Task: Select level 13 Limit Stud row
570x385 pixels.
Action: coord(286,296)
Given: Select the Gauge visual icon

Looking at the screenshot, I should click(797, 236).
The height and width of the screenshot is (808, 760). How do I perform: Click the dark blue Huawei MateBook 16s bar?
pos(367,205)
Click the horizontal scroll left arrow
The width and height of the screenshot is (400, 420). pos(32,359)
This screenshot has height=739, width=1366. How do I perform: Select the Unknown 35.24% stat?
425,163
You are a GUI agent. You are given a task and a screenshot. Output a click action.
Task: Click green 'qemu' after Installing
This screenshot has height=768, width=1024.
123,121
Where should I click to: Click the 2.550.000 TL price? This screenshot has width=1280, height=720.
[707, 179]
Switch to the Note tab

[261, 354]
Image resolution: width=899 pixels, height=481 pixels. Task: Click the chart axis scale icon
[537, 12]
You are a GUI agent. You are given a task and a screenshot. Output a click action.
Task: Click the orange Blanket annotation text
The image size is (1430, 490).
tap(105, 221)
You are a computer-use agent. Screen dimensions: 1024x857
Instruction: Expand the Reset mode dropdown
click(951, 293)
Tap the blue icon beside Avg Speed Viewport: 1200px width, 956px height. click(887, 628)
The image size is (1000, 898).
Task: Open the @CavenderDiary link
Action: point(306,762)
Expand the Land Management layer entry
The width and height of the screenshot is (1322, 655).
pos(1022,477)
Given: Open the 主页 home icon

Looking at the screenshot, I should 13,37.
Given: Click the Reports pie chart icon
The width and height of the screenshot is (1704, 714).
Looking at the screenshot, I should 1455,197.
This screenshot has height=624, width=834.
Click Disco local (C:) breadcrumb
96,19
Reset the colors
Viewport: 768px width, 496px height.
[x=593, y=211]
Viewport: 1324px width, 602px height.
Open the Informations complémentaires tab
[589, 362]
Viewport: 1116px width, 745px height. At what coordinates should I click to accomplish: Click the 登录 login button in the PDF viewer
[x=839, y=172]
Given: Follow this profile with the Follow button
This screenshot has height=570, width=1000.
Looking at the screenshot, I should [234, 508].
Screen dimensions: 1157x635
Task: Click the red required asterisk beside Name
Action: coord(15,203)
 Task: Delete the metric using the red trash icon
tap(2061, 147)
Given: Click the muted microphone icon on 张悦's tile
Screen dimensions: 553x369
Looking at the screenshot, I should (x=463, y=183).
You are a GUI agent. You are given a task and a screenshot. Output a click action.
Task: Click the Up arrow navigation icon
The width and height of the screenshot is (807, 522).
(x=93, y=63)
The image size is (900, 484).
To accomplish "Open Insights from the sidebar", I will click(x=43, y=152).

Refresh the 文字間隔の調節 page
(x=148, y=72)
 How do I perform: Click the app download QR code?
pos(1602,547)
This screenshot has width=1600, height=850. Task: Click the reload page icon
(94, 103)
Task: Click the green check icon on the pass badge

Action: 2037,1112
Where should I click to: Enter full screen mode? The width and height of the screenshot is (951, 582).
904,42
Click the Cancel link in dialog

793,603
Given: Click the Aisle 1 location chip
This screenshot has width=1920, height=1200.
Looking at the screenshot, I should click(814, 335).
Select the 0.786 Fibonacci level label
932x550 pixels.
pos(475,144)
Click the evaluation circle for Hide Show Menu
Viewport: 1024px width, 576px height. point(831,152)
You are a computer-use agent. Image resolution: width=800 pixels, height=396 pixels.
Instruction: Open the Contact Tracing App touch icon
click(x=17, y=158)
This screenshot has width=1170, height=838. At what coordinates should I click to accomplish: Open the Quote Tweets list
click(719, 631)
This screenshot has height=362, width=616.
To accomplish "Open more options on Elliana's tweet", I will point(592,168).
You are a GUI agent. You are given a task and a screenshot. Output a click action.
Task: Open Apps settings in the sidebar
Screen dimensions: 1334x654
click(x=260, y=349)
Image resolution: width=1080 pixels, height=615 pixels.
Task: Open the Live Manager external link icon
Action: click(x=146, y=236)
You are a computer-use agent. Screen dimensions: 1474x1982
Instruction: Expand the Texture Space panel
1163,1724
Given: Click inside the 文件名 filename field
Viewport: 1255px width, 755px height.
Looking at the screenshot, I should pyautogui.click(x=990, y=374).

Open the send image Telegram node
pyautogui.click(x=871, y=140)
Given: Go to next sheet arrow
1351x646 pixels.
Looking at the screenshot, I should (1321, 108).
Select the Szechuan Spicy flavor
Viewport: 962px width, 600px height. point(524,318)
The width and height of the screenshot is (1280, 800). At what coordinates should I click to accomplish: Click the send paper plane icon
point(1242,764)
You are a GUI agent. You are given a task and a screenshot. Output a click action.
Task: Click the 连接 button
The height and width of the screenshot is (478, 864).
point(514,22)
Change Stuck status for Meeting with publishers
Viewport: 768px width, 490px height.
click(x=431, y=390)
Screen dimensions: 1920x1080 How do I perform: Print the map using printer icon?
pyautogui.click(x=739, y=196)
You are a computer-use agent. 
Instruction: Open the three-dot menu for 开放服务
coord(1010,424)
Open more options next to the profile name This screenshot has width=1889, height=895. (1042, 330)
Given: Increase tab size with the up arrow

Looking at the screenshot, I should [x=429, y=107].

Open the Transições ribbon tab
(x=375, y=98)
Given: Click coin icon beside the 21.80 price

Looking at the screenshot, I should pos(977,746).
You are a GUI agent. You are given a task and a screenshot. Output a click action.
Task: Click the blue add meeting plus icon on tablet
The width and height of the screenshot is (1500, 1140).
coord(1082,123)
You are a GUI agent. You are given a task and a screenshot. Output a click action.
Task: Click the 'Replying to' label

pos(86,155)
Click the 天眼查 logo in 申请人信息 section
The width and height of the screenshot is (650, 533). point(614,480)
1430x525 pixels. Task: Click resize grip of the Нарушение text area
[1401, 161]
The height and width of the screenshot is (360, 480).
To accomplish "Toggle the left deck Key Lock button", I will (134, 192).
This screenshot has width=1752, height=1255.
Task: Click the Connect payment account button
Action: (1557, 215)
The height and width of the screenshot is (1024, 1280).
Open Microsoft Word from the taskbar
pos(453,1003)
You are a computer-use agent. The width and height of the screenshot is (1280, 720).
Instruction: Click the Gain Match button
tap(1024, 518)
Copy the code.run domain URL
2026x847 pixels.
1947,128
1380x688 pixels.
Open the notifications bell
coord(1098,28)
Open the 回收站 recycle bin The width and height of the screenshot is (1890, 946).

About this task »
Say how many lines in the entries contain the string "options", and say nothing else.

Answer space »
2